O cinema de terror ganhou diversas adaptações do clássico de Mary Shelley, mas poucas ousaram tanto quanto Frankestein. Lançado em 2011 sob a direção de Bernard Rose, o filme não é apenas mais uma versão da história do cientista louco e sua criatura; é uma imersão brutal na psique do monstro, um estudo de personagem que se destaca pela sua abordagem visceral e intimista. Esqueça os monstros verdes e os castelos medievais — este Frankestein é sujo, realista e profundamente humano.

Sinopse e Contexto

A trama acompanha a criação da criatura (interpretada por Xavier Samuel) desde o seu "nascimento". Fugindo do laboratório de Victor Frankenstein, o ser precisa aprender a sobreviver em um mundo que o rejeita e teme. O filme é narrado quase que inteiramente do ponto de vista da criatura, explorando sua confusão, dor e eventual fúria contra seu criador.

Diferente de adaptações mais tradicionais, Rose opta por um estilo quase documental, com câmera na mão e uma fotografia granulada que intensifica a sensação de desconforto e realismo sujo. O roteiro mergulha nas questões existenciais da obra original: o que significa ser humano? Qual o preço da ambição desmedida?

Direção e Fotografia

Bernard Rose, conhecido por Candyman e Immortal Beloved, entrega um trabalho corajoso. A direção aposta na claustrofobia e na tensão constante. A fotografia de Michael O'Shea utiliza uma paleta de cores dessaturadas, onde o cinza e o marrom dominam, refletindo a aridez emocional do protagonista.

A decisão de filmar em locações reais e com iluminação natural dá ao filme uma autenticidade rara no gênero. Cada cena é construída para colocar o espectador na pele da criatura, sentindo cada golpe, cada rejeição. A maquiagem prática da criatura é um espetáculo à parte, fugindo dos excessos de CGI para criar algo tangível e perturbador.

Atuação de Xavier Samuel

Xavier Samuel entrega uma performance física e emocionalmente arrasadora. Sem diálogos elaborados, ele comunica toda a tragédia de sua existência através de expressões faciais e linguagem corporal. É impossível não sentir empatia por sua criatura, mesmo nos momentos de violência.
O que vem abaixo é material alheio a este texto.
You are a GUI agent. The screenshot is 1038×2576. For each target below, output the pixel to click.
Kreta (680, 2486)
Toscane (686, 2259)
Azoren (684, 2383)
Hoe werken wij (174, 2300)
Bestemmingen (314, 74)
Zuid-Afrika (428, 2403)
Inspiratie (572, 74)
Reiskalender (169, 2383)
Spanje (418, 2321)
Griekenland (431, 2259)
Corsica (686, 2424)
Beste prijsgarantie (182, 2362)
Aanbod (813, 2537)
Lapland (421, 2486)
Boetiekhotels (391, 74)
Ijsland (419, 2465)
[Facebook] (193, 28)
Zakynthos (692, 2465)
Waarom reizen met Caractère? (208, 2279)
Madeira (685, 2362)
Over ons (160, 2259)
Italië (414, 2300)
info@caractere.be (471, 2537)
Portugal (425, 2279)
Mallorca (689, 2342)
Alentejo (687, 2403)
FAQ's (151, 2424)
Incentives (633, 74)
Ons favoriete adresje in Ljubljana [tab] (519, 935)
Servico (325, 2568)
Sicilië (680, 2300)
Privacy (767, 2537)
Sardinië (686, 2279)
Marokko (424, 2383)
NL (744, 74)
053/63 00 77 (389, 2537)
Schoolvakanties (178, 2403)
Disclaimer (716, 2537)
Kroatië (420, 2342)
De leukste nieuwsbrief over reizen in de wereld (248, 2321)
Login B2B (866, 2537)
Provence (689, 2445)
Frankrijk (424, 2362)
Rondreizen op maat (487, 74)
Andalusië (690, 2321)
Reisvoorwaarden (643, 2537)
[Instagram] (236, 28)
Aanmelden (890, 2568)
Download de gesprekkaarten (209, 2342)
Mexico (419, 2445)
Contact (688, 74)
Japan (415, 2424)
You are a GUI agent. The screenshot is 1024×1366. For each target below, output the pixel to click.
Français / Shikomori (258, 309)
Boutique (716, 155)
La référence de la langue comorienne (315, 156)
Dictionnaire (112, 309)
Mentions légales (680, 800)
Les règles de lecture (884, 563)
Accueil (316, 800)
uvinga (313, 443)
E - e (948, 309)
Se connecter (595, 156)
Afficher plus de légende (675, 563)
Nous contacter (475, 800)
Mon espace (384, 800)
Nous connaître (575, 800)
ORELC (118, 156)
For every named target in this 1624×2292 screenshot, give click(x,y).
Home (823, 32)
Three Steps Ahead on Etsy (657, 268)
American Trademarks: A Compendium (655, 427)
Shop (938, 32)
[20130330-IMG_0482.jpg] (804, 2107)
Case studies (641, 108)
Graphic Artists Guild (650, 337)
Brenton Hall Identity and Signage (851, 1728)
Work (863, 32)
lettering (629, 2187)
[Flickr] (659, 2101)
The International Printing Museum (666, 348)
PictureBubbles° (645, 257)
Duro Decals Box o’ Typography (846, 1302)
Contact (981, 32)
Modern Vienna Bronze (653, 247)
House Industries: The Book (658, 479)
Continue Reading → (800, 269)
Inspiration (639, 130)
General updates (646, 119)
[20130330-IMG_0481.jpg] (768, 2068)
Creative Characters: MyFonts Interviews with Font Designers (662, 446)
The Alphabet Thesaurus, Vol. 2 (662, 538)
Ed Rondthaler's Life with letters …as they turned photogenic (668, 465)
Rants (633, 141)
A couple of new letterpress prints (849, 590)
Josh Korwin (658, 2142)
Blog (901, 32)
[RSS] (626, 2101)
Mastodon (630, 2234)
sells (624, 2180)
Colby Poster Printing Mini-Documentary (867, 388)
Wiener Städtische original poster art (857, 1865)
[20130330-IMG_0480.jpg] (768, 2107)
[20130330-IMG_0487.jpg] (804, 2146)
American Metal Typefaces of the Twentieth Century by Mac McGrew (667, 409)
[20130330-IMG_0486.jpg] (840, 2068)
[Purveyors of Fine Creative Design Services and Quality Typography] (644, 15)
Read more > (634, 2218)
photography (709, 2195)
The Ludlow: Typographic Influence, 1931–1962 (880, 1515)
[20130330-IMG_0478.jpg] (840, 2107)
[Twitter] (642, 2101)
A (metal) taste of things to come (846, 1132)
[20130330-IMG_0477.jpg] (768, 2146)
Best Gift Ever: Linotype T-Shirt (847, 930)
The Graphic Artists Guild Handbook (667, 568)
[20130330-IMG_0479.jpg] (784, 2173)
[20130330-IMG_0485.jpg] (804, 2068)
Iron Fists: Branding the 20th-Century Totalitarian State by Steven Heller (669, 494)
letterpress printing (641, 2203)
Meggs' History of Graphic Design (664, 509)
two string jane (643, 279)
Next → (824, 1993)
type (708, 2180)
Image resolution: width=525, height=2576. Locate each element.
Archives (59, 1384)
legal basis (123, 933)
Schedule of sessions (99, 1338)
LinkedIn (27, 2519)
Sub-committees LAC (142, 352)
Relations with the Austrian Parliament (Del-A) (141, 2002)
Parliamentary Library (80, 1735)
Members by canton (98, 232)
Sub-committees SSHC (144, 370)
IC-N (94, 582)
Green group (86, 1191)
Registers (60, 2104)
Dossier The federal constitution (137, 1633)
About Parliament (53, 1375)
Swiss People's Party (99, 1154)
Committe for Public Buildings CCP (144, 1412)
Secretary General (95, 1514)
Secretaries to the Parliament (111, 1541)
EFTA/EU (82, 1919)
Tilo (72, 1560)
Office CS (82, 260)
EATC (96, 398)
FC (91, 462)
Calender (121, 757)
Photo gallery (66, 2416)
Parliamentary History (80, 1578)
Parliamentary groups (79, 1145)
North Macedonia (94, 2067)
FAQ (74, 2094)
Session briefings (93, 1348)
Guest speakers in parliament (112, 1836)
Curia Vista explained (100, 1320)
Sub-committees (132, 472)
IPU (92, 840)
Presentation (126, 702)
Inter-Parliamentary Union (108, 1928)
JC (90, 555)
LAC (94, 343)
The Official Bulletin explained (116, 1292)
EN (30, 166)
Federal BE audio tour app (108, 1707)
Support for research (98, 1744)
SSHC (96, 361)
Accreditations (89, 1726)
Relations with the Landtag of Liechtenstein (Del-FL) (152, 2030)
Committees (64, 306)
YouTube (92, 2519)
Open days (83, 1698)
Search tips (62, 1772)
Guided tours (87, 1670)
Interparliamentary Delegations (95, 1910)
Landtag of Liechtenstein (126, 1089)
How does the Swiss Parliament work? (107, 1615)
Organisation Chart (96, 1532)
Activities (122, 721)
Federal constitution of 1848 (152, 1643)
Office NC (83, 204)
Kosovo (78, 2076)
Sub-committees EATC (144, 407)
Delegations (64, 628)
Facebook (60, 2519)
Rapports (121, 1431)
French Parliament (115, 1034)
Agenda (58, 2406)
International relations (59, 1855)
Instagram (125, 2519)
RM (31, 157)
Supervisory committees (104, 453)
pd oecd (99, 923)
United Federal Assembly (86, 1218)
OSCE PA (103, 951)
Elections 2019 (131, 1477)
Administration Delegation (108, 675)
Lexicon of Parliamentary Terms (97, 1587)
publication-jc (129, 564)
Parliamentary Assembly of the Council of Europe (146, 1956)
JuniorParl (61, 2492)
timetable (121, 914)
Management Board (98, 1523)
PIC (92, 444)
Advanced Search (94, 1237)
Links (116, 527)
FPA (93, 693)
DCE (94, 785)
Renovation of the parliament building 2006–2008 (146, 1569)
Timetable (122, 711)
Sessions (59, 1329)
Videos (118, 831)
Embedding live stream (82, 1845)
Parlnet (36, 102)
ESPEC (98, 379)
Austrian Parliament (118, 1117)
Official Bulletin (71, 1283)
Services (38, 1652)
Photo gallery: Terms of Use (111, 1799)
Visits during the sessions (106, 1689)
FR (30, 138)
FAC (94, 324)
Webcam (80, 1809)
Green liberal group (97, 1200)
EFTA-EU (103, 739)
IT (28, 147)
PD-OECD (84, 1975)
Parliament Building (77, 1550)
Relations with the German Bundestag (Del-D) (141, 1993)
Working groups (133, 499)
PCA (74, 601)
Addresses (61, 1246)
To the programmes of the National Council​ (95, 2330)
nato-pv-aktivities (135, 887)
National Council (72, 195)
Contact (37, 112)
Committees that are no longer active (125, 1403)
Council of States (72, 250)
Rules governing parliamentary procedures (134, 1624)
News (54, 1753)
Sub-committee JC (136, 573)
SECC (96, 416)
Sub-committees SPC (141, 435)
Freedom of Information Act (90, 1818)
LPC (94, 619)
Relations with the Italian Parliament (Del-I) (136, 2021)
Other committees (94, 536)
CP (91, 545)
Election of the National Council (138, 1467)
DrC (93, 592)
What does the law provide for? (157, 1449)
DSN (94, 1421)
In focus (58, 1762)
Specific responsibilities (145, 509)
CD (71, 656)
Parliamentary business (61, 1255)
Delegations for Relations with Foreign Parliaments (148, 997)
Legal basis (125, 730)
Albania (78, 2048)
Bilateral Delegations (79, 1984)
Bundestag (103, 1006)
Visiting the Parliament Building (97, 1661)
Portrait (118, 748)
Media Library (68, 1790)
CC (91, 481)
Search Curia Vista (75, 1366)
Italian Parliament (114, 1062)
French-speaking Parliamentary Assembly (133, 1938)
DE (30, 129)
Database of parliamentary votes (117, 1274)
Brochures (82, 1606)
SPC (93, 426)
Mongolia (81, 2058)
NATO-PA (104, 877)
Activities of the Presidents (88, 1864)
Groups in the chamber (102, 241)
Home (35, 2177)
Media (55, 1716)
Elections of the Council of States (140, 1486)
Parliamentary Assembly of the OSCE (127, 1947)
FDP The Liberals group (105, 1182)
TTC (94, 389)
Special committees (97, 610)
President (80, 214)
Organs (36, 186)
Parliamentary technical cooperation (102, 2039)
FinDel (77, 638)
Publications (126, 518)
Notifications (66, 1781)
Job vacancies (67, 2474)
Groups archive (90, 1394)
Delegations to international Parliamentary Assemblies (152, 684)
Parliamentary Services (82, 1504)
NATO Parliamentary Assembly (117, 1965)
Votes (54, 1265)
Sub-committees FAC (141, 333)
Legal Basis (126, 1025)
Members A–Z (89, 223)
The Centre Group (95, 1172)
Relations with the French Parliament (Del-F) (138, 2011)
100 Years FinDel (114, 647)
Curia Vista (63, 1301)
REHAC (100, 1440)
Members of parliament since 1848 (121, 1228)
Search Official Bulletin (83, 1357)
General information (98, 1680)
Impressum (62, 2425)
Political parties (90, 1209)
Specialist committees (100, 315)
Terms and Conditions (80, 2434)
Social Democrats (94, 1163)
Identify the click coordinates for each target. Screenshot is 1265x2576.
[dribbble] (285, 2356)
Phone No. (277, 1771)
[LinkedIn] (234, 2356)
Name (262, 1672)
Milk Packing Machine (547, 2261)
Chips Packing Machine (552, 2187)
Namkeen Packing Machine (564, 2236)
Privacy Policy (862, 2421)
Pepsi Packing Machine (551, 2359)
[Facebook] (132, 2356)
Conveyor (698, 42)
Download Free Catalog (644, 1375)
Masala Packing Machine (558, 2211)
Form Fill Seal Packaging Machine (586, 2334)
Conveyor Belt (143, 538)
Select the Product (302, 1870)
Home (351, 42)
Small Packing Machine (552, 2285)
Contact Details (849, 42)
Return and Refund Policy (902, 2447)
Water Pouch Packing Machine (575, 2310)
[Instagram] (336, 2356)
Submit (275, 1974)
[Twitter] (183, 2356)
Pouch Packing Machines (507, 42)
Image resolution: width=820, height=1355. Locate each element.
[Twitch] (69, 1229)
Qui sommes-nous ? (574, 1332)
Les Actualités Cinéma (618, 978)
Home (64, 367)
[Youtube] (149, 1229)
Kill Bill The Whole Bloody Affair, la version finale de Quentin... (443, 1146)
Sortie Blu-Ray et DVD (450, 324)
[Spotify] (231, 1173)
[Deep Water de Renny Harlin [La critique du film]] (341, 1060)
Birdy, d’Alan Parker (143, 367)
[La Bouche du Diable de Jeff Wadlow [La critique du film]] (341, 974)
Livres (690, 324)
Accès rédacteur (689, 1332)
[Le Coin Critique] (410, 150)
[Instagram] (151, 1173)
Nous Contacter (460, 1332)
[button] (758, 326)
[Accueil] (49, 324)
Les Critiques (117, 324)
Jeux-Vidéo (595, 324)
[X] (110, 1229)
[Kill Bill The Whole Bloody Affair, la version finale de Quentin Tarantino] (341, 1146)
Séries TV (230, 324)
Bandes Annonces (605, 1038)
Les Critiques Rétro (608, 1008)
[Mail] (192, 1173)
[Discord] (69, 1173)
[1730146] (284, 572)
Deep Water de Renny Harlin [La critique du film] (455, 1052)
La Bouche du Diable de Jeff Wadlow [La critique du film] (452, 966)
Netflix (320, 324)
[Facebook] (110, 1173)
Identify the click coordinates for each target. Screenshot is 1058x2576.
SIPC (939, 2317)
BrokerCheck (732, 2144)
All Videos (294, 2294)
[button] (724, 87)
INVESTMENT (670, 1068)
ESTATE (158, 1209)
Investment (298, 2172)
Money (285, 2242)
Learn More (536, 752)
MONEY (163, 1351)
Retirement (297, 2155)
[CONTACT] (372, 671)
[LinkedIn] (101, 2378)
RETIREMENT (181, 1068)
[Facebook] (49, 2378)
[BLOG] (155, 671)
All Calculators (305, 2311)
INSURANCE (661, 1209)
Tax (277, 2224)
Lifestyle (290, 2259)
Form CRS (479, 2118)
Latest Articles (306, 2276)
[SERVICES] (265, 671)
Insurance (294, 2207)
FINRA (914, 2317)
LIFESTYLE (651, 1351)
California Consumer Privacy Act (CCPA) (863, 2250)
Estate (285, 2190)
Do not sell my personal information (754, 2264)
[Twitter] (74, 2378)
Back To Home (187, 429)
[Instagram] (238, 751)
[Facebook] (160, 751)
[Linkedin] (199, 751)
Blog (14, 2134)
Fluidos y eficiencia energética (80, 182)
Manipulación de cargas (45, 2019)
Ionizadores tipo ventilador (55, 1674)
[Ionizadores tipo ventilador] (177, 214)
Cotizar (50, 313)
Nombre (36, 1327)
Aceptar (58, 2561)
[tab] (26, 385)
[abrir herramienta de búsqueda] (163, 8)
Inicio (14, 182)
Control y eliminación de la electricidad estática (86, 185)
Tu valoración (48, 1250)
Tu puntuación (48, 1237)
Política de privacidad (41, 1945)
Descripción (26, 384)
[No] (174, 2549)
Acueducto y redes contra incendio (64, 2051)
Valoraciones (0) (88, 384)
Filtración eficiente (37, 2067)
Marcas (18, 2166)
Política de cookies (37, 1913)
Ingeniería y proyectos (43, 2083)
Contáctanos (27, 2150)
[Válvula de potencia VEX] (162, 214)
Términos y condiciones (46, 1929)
O elenco de apoio, incluindo Danny Huston como o caçador, complementa bem o drama, mas é o monstro quem rouba a cena do início ao fim.

Comparações e Legado

Enquanto Frankenstein de James Whale (1931) definiu o imaginário popular e a versão de Kenneth Branagh (1994) buscou a fidelidade literária, a adaptação de Bernard Rose busca a alma da obra em um contexto moderno e sujo. É um filme que divide opiniões justamente por ousar. Para quem busca um terror psicológico e existencial, Frankestein é uma joia escondida que merece ser redescoberta, especialmente por fãs de filmes como A Bruxa e O Farol.

Pontos Fortes e Fracos

  • Pontos fortes: Maquiagem prática excepcional, atuação visceral de Xavier Samuel, abordagem única e corajosa, fotografia imersiva.
  • Pontos fracos: Ritmo arrastado para alguns espectadores, violência gráfica pode afastar públicos sensíveis, subutilização de personagens secundários.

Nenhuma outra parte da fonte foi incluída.